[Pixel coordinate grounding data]
■ ■ ■ ■ ■

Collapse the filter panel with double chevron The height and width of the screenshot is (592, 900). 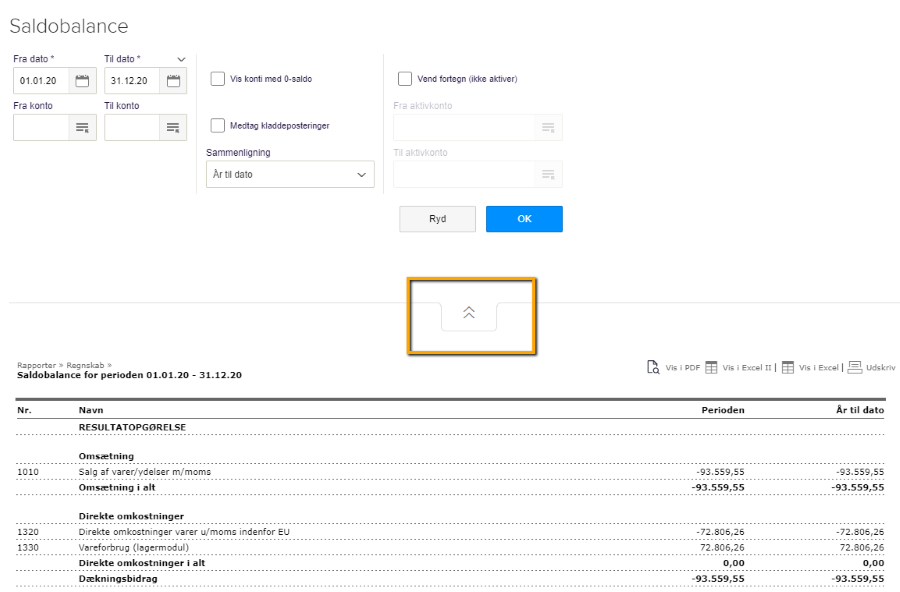point(469,313)
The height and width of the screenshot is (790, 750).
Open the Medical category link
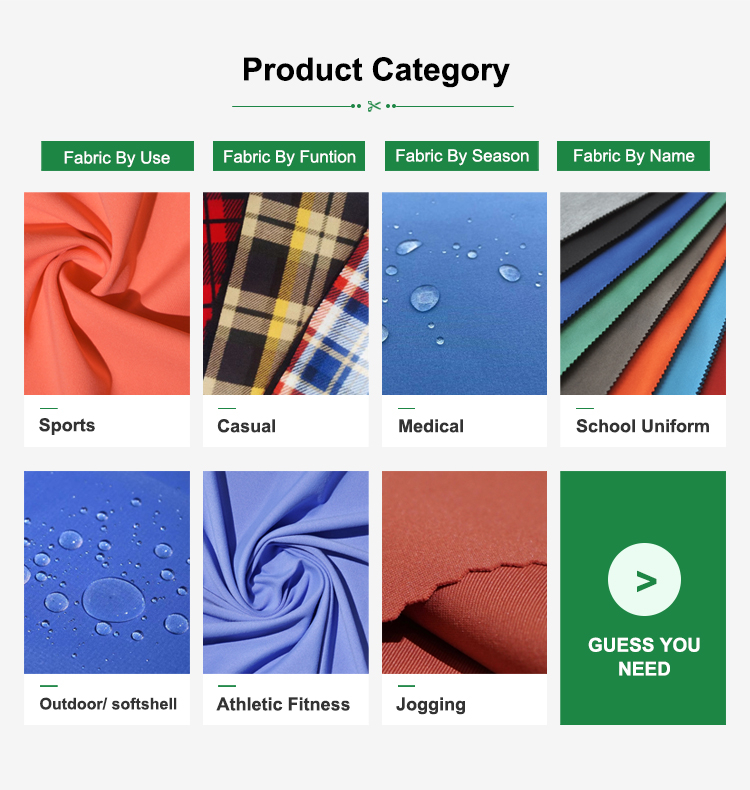click(x=431, y=426)
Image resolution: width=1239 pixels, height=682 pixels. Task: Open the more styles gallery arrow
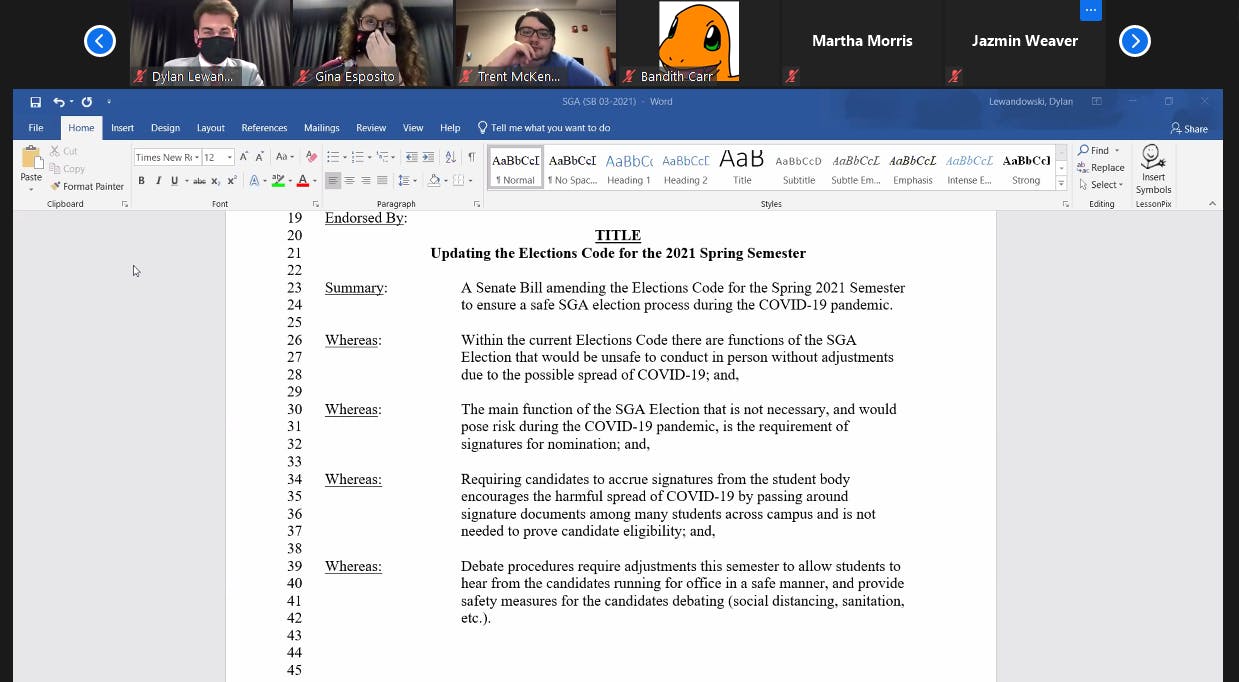1061,182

■ ■ ■ ■ ■

Beginning at the line that contains "Image resolution: width=1239" and ending at the last line of the data, return each line exactly; no picture belongs in the copy.

Image resolution: width=1239 pixels, height=682 pixels. Task: Open the more styles gallery arrow
1061,182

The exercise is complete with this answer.